### Material to process:
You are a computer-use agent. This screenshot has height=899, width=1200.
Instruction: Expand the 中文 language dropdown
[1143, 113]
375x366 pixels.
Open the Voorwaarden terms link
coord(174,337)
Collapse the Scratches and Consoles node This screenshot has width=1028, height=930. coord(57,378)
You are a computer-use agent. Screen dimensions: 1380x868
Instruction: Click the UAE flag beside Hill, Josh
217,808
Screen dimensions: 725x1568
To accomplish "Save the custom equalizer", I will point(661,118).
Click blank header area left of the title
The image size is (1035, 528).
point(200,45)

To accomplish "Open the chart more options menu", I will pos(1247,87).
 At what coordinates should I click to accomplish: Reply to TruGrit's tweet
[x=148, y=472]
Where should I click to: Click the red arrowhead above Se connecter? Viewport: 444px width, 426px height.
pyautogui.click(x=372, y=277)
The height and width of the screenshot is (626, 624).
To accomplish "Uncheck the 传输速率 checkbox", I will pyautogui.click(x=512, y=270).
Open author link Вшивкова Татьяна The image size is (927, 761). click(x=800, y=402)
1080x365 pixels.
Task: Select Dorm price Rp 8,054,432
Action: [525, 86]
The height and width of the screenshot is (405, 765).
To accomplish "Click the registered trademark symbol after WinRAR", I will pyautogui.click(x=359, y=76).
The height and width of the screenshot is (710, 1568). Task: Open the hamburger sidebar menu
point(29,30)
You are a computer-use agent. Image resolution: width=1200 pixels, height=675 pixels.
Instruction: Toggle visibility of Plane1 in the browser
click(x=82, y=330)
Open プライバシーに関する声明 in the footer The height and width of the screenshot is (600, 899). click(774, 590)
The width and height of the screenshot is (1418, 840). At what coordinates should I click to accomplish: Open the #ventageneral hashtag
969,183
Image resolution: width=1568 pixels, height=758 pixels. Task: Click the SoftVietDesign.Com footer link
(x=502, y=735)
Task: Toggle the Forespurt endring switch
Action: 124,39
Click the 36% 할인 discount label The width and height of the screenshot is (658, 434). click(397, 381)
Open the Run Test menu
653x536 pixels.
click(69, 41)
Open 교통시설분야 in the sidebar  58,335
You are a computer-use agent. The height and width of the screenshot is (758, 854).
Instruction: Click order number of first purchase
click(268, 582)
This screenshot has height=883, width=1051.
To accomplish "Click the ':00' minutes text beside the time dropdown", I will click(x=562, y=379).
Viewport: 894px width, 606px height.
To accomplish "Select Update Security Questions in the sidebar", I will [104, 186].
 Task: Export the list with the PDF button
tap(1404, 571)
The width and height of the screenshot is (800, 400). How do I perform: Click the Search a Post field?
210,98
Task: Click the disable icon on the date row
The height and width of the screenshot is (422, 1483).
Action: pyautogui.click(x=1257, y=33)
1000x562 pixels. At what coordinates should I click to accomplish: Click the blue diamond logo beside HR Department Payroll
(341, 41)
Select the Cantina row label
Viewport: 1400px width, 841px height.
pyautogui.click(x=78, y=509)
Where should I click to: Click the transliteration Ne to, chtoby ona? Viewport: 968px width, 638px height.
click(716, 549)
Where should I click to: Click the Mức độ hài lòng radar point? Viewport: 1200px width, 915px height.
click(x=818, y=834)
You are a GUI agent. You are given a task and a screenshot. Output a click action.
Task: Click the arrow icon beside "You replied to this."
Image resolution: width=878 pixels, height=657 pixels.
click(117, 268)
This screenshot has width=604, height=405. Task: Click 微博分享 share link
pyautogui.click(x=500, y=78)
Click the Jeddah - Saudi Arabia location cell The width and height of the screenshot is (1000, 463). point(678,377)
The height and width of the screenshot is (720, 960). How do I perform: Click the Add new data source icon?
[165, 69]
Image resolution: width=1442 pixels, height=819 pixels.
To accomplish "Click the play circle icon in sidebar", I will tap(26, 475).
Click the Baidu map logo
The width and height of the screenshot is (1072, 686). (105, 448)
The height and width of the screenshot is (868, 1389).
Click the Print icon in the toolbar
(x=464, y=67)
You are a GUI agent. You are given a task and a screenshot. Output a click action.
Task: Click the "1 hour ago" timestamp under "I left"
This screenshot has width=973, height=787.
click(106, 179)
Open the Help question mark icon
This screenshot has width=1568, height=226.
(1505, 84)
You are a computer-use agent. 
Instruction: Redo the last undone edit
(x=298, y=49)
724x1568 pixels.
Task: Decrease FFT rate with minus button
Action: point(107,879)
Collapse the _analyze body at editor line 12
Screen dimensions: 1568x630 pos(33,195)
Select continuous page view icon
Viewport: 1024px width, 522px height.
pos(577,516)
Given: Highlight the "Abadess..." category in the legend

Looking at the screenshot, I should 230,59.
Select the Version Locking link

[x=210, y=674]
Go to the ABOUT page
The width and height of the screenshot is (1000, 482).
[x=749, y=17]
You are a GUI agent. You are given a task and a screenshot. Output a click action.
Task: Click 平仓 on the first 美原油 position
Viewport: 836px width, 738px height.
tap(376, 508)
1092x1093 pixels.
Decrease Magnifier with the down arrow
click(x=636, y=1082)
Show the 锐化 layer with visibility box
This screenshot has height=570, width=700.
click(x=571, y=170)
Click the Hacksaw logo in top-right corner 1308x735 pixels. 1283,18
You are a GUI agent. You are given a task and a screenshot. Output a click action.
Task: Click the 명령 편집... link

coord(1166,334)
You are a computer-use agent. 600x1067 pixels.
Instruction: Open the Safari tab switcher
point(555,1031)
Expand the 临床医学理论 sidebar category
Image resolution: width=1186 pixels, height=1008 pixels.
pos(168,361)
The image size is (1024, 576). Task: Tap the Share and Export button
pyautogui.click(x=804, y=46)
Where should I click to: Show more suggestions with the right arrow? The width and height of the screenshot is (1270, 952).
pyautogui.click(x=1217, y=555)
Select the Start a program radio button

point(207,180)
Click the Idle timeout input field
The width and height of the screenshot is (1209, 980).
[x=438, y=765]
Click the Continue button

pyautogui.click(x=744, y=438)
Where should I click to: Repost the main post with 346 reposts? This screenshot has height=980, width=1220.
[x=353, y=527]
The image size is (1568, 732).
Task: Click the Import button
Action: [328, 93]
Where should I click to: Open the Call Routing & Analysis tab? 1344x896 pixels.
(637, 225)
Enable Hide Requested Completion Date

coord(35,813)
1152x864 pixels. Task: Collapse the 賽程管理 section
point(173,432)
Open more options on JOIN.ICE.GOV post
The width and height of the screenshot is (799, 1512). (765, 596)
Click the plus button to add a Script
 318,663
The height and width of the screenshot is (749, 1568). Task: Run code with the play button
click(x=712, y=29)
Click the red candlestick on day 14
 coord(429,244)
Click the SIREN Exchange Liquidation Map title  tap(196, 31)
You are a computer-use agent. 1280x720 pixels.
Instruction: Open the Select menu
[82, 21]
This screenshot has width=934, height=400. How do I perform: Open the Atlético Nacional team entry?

### Task brief:
The lines to report are those in the material above that contain the word "will"; copy every one of them.

### Answer to the problem:
To accomplish "Save the custom equalizer", I will point(661,118).
To accomplish "Open the chart more options menu", I will pos(1247,87).
To accomplish "Uncheck the 传输速率 checkbox", I will pyautogui.click(x=512, y=270).
To accomplish "Click the registered trademark symbol after WinRAR", I will pyautogui.click(x=359, y=76).
To accomplish "Click the ':00' minutes text beside the time dropdown", I will click(x=562, y=379).
To accomplish "Select Update Security Questions in the sidebar", I will [104, 186].
To accomplish "Click the play circle icon in sidebar", I will tap(26, 475).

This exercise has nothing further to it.